Examine the data below and state how many lines contain "will", offering no other words.

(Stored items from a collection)
******************************
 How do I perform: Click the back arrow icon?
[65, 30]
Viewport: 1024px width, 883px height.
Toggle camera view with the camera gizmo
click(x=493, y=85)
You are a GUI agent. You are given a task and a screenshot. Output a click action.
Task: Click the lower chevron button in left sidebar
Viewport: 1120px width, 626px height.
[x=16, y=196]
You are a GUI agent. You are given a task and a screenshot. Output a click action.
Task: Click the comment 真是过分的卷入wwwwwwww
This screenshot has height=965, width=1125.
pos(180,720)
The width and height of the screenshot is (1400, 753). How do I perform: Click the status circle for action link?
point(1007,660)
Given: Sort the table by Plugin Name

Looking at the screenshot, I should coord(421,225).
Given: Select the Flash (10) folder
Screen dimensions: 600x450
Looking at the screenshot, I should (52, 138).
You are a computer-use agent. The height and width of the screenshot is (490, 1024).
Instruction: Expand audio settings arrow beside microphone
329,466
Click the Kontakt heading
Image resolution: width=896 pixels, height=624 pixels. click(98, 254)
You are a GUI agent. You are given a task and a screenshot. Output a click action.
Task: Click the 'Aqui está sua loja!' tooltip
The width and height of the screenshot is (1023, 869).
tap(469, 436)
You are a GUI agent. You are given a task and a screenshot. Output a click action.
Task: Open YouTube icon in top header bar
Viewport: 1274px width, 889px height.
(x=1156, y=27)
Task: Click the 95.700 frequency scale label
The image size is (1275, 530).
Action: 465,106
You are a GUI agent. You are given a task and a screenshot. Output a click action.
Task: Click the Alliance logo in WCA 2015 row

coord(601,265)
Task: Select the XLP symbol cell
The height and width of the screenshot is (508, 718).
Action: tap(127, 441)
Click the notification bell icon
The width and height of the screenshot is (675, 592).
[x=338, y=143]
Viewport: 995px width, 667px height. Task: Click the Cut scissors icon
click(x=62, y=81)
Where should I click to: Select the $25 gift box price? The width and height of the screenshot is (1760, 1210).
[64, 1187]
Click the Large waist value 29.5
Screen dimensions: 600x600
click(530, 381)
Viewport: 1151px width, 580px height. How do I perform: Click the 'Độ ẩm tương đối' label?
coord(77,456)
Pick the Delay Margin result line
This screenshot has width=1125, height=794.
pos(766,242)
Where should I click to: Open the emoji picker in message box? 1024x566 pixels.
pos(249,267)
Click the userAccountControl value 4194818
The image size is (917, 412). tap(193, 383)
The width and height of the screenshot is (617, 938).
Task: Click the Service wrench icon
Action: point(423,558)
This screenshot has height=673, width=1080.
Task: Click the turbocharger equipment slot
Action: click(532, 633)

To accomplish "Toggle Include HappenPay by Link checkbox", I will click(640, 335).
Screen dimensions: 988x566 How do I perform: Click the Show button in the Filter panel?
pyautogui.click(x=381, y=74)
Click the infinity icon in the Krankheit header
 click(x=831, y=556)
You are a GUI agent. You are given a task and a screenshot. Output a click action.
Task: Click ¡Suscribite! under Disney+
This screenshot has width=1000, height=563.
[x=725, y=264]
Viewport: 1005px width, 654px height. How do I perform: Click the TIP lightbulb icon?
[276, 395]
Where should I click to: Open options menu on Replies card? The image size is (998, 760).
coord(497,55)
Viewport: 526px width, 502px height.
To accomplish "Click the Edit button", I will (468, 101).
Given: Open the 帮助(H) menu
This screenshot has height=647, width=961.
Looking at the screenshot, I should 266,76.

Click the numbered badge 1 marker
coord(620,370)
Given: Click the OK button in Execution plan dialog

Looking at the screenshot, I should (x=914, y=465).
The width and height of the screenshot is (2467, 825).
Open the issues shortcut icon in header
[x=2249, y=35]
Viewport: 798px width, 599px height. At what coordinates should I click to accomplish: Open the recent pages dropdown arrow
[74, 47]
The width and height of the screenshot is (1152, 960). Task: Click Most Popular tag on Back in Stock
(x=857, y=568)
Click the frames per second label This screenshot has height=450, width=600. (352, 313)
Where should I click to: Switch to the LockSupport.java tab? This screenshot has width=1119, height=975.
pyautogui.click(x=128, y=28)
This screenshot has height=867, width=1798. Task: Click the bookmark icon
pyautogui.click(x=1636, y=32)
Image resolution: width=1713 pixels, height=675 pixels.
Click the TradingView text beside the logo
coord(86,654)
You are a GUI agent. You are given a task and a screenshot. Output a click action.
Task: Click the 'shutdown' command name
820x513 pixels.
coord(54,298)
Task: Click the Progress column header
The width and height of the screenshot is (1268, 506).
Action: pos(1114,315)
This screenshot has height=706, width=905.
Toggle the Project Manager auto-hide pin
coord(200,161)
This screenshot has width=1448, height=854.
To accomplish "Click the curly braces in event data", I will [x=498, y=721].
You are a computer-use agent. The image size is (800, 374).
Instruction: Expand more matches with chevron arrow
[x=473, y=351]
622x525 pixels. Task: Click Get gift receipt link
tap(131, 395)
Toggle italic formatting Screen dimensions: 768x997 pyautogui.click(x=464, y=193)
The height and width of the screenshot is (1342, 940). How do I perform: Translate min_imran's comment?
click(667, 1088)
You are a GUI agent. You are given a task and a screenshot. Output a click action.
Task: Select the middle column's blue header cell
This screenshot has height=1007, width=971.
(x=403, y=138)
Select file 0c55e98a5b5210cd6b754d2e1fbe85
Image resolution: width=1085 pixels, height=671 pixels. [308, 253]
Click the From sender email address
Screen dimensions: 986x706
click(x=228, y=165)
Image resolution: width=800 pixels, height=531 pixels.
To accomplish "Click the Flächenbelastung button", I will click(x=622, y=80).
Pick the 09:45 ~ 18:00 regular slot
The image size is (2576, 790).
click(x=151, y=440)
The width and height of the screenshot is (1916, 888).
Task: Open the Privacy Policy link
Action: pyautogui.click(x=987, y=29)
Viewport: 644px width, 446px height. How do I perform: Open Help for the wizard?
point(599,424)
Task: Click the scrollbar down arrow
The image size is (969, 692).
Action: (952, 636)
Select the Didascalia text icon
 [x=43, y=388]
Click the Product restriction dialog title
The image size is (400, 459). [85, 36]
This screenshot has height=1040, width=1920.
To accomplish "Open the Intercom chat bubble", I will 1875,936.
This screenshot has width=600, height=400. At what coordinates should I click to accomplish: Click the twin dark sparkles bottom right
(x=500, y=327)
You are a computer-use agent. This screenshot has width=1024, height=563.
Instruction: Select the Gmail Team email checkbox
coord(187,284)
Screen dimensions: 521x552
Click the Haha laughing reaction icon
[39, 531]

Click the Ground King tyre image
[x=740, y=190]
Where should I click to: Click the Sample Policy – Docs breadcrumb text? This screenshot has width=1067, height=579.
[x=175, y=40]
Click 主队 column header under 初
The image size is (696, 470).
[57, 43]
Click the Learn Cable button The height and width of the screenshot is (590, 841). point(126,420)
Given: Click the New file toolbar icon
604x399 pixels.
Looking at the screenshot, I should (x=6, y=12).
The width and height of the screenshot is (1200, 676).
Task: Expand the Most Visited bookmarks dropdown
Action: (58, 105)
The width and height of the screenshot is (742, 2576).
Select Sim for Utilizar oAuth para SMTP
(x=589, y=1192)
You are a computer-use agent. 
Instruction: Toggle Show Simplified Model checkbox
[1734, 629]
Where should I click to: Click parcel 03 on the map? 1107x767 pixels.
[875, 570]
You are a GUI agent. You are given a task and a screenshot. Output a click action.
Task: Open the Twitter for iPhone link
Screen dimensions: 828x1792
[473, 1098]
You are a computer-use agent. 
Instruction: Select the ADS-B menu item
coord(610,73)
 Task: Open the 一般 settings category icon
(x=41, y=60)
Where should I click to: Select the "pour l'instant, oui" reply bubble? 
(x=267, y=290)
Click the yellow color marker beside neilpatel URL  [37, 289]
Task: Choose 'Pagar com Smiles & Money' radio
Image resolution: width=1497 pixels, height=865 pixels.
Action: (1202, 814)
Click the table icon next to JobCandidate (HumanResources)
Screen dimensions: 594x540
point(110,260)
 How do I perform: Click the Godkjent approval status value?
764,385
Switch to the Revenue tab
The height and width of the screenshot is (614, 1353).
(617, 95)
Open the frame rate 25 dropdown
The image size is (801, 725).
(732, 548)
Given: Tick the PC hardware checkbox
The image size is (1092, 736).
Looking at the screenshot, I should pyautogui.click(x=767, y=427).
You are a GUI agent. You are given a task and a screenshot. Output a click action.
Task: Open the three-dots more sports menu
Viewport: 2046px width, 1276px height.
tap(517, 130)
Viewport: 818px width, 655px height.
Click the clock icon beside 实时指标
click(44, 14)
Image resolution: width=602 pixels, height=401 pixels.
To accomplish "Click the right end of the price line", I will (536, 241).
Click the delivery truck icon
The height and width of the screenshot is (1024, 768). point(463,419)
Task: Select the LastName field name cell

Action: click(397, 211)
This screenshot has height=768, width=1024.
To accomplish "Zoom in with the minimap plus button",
******************************
* [Response to this exercise]:
6